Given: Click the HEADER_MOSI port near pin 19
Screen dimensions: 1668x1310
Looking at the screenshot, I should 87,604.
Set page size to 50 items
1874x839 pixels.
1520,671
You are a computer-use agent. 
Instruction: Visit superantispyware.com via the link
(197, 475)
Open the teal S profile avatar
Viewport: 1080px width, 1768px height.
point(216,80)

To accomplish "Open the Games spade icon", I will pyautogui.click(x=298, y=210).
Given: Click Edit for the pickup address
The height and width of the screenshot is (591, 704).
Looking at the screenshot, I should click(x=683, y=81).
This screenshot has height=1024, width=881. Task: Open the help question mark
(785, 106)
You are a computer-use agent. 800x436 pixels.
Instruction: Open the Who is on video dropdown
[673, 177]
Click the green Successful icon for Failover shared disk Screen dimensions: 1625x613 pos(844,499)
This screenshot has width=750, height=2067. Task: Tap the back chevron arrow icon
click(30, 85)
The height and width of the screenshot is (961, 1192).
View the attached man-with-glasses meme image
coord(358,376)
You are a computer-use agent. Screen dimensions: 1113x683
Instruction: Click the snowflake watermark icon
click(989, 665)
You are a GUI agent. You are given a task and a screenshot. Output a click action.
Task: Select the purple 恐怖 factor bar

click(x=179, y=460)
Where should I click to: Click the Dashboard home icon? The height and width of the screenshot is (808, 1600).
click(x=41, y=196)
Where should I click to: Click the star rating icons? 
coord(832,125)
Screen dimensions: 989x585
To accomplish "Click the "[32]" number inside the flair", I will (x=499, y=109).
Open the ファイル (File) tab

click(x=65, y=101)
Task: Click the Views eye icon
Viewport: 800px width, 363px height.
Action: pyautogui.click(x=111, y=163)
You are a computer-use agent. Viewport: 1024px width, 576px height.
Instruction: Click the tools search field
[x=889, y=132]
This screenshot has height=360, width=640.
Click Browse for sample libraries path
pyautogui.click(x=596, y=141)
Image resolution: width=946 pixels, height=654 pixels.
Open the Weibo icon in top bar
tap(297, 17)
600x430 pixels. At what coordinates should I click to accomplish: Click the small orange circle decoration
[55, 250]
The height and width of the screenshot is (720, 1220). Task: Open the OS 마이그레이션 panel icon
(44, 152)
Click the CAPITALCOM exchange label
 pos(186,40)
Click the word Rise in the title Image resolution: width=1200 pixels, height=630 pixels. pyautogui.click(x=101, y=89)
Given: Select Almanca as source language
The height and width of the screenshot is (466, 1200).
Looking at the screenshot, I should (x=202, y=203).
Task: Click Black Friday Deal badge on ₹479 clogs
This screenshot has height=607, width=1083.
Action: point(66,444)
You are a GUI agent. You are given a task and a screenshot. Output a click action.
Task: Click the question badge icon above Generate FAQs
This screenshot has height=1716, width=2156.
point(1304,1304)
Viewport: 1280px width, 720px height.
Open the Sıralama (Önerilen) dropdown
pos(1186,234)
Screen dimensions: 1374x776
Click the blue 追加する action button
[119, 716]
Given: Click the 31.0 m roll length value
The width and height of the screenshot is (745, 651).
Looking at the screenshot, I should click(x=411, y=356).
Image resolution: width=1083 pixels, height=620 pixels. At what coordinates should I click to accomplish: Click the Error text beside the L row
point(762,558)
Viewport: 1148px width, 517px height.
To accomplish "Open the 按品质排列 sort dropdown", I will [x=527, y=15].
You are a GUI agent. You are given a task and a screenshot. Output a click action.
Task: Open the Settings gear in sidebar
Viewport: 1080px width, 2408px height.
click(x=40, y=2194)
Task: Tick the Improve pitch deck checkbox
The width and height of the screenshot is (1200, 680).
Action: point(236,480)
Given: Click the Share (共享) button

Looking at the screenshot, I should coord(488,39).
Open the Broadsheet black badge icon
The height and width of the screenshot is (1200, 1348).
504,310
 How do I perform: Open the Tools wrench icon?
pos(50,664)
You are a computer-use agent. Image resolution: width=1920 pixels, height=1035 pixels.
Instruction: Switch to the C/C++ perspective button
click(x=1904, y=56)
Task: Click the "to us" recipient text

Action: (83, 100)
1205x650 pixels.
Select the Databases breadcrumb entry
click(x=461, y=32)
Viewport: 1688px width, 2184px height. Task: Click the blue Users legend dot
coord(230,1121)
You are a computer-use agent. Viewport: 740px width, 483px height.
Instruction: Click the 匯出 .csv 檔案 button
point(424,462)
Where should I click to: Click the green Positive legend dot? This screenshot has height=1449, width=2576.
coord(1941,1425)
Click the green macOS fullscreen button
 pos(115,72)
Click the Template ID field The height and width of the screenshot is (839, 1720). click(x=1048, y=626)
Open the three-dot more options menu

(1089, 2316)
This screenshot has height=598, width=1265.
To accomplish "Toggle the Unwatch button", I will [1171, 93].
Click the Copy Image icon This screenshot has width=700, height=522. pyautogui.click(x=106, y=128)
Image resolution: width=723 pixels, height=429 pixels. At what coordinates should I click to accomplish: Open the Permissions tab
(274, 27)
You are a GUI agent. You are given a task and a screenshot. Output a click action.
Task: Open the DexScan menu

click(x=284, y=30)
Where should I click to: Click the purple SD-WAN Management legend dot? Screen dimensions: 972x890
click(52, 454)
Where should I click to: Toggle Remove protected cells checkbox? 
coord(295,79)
■ ■ ■ ■ ■ ■ ■
** Exercise requirements **
In the records above, count the lines holding the word "computer"; give only that number.

** Solved exercise **
6